### RECORDS FOR THIS TASK

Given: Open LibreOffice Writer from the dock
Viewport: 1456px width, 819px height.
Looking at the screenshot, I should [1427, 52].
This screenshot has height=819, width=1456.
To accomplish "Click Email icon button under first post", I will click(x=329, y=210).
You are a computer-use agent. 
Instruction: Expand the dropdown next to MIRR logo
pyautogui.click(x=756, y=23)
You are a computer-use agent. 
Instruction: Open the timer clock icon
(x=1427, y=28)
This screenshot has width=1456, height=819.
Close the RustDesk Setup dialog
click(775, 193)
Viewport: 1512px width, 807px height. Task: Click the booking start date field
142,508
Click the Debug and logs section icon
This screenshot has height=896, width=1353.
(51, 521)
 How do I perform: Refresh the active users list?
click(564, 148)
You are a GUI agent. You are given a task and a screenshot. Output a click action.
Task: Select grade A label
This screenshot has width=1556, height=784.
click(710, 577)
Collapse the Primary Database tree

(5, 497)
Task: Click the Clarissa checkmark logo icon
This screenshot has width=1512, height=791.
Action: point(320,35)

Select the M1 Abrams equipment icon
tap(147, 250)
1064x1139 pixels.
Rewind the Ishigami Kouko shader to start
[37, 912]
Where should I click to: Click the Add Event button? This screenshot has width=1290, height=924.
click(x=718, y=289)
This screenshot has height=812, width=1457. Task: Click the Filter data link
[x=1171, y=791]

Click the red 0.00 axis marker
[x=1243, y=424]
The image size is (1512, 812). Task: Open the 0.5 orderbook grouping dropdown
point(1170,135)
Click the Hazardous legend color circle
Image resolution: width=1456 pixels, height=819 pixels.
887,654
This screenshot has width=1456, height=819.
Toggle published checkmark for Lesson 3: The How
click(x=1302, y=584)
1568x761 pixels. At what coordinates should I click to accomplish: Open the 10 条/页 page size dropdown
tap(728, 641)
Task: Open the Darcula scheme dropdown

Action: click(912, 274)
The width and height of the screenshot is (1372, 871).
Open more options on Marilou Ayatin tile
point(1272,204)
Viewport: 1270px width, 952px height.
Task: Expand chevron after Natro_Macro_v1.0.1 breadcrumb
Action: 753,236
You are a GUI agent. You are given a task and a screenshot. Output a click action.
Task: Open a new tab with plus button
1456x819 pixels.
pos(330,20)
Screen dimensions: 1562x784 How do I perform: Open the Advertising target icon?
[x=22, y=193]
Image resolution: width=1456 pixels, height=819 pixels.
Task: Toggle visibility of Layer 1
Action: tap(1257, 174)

######

* _THE PROBLEM_: Please transcribe the data shown above in full, exactly as it stands.

* _SOLUTION FOR THIS TASK_:
Given: Open LibreOffice Writer from the dock
Viewport: 1456px width, 819px height.
Looking at the screenshot, I should [1427, 52].
This screenshot has height=819, width=1456.
To accomplish "Click Email icon button under first post", I will click(x=329, y=210).
You are a computer-use agent. 
Instruction: Expand the dropdown next to MIRR logo
pyautogui.click(x=756, y=23)
You are a computer-use agent. 
Instruction: Open the timer clock icon
(x=1427, y=28)
This screenshot has width=1456, height=819.
Close the RustDesk Setup dialog
click(775, 193)
Viewport: 1512px width, 807px height. Task: Click the booking start date field
142,508
Click the Debug and logs section icon
This screenshot has height=896, width=1353.
(51, 521)
 How do I perform: Refresh the active users list?
click(564, 148)
You are a GUI agent. You are given a task and a screenshot. Output a click action.
Task: Select grade A label
This screenshot has width=1556, height=784.
click(710, 577)
Collapse the Primary Database tree

(5, 497)
Task: Click the Clarissa checkmark logo icon
This screenshot has width=1512, height=791.
Action: point(320,35)

Select the M1 Abrams equipment icon
tap(147, 250)
1064x1139 pixels.
Rewind the Ishigami Kouko shader to start
[37, 912]
Where should I click to: Click the Add Event button? This screenshot has width=1290, height=924.
click(x=718, y=289)
This screenshot has height=812, width=1457. Task: Click the Filter data link
[x=1171, y=791]

Click the red 0.00 axis marker
[x=1243, y=424]
The image size is (1512, 812). Task: Open the 0.5 orderbook grouping dropdown
point(1170,135)
Click the Hazardous legend color circle
Image resolution: width=1456 pixels, height=819 pixels.
887,654
This screenshot has width=1456, height=819.
Toggle published checkmark for Lesson 3: The How
click(x=1302, y=584)
1568x761 pixels. At what coordinates should I click to accomplish: Open the 10 条/页 page size dropdown
tap(728, 641)
Task: Open the Darcula scheme dropdown

Action: click(912, 274)
The width and height of the screenshot is (1372, 871).
Open more options on Marilou Ayatin tile
point(1272,204)
Viewport: 1270px width, 952px height.
Task: Expand chevron after Natro_Macro_v1.0.1 breadcrumb
Action: 753,236
You are a GUI agent. You are given a task and a screenshot. Output a click action.
Task: Open a new tab with plus button
1456x819 pixels.
pos(330,20)
Screen dimensions: 1562x784 How do I perform: Open the Advertising target icon?
[x=22, y=193]
Image resolution: width=1456 pixels, height=819 pixels.
Task: Toggle visibility of Layer 1
Action: tap(1257, 174)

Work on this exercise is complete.